Consumer consultative bodies or panels hold particular potential, as the experience of for example the UK has shown. They can provide independent and expert advice and, due to a fixed meeting schedule, they can be relied on for early engagement at a given date. Additionally, panel members are able to develop a deep understanding of the issues through repeated interactions with regulatory staff and ongoing engagement in the policy making process. It may also be possible to share more sensitive data with them than with external groups.
However, there is no evidence of such panels yet being used in middle- and low-income countries. This could be related to a number of challenges. Recruiting for a non-remunerated panel, for example, can be difficult. Further, the secretariat resources required to coordinate a panel could be particularly limited in developing countries. Most importantly, consumer bodies may not have the capacity or financial expertise to make for effective panel membership.
South Africa is a case in point. We recently took stock of the landscape of consumer bodies in South Africa and a number of challenges became apparent. The key challenge is recruiting a panel that is truly representative, as small, grass-roots organisations often lack the capacity to take part in such initiatives. There is also a limited number of grass roots organisations that have relevant financial sector touch points. Additionally, consumer-bodies who would be well placed to get involved also often have limited capacity. This is borne out by our broader research in the SADC region, we we’ve seen that the landscape of consumer bodies in the region is very sparse, and capacity is an even greater challenge than in South Africa.
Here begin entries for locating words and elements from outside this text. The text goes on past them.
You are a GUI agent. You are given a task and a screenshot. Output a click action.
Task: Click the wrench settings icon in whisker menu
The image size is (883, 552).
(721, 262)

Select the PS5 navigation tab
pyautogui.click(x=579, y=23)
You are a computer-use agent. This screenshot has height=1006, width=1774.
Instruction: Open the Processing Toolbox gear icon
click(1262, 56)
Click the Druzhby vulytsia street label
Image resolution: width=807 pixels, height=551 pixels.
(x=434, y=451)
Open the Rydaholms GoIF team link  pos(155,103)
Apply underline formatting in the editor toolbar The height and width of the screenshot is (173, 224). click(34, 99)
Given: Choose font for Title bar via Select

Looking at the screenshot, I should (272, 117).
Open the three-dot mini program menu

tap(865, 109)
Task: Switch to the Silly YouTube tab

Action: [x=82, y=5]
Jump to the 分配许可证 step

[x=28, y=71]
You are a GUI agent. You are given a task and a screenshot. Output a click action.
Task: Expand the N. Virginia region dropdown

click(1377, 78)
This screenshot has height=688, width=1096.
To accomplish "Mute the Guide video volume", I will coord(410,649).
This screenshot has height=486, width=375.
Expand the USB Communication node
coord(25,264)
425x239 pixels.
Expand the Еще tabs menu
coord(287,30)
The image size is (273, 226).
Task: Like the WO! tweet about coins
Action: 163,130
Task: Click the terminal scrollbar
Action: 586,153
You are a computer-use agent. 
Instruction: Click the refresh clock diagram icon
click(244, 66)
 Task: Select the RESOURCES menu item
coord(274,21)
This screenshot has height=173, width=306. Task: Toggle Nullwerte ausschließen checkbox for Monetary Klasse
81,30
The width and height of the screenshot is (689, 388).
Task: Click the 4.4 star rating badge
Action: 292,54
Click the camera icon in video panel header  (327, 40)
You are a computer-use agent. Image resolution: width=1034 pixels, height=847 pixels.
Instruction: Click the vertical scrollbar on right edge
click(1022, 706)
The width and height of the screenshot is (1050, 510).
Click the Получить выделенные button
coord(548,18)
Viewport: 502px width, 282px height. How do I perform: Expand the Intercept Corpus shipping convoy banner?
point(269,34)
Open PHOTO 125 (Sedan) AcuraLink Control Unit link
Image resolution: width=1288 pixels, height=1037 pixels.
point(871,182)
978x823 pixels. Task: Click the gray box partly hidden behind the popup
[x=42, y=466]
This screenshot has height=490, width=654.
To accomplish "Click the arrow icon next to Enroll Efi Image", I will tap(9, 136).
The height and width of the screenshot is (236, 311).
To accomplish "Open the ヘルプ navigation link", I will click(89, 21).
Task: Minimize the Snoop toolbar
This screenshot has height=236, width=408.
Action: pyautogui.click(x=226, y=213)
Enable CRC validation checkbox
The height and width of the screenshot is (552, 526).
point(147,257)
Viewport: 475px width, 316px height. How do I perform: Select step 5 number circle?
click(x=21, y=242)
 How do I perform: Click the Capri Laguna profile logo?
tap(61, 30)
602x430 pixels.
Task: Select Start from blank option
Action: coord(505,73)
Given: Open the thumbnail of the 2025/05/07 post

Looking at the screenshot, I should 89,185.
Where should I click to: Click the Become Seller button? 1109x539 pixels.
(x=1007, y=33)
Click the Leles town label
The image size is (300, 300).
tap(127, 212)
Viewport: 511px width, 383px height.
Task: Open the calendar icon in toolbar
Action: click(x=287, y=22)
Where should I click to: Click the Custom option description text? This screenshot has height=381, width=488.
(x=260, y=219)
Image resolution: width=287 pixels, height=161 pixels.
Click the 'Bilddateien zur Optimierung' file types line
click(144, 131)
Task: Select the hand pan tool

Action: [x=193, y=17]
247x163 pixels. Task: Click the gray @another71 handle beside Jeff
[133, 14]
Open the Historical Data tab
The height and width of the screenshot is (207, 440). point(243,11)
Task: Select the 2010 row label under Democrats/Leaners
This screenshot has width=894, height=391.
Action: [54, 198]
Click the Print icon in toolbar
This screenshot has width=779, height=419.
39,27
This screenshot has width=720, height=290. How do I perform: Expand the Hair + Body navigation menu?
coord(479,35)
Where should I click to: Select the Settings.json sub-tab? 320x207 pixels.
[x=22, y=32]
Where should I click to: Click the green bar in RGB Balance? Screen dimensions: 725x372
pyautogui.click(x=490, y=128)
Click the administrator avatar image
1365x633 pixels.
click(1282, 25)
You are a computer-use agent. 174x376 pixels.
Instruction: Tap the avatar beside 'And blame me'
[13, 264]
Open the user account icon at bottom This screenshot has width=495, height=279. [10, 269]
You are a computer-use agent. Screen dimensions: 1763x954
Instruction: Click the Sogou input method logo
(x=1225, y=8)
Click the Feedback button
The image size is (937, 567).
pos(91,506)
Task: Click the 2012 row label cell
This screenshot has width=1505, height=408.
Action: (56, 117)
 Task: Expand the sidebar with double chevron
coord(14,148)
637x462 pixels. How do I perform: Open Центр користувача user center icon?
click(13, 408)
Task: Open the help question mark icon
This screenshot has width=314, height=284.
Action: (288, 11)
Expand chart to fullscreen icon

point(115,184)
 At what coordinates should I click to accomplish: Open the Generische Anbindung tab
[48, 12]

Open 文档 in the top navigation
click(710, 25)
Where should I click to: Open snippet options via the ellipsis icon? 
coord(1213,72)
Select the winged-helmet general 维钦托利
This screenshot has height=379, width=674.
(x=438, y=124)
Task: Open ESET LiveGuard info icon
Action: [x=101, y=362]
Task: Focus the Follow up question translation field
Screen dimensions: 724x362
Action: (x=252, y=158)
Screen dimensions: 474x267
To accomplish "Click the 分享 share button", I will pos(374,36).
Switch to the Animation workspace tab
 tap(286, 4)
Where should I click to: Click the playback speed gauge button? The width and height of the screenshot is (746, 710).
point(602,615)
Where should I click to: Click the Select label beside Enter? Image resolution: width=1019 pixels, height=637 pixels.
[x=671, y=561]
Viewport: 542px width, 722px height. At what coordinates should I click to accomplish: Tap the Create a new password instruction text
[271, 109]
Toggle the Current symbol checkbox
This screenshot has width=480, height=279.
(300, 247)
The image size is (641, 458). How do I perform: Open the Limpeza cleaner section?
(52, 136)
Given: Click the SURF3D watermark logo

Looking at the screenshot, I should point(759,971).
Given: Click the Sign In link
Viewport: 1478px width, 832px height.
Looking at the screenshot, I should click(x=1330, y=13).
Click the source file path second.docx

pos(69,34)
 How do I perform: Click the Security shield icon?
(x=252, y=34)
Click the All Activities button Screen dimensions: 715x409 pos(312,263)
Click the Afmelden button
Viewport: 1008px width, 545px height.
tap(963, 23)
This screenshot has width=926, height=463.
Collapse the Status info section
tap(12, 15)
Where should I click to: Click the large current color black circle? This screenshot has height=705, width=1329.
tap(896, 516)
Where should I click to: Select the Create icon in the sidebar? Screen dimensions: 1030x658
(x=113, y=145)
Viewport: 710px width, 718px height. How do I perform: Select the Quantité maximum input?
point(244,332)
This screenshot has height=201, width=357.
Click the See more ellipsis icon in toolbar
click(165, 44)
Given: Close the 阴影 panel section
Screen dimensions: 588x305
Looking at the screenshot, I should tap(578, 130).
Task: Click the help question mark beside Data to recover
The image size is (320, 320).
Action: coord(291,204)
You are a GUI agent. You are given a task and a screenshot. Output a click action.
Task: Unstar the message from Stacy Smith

What does this mean for the scope to include the consumer voice more explicitly in financial sector regulation in the developing country context?
It would seem that it is important to draw in a mix of representatives so that there is some financial expertise, but also broad representation, and then to leverage the panel engagement process to explicitly build financial sector regulatory know-how. In this way, a consultative consumer panel can itself become a vehicle for consumer body empowerment.
However, it is clear that there is “no one size fits all” approach; whatever method is chosen should be fit for purpose. It also cannot be considered in isolation, but should be part of a broader approach to finding ways of tapping consumer insights to inform financial regulation and policymaking.
The first step can be as simple as adopting an explicit consumer outcomes mindset within the financial sector regulatory authorities. For regulators in Sub-Saharan Africa, who are developing and entrenching their market conduct mandate, this is key. It will enable them to proactively consider the consumer angle and build trust among consumers.
Adopting an explicit consumer mindset will ultimately help regulators ensure that they are able to positively contribute to the core purpose of financial regulation: consumer protection.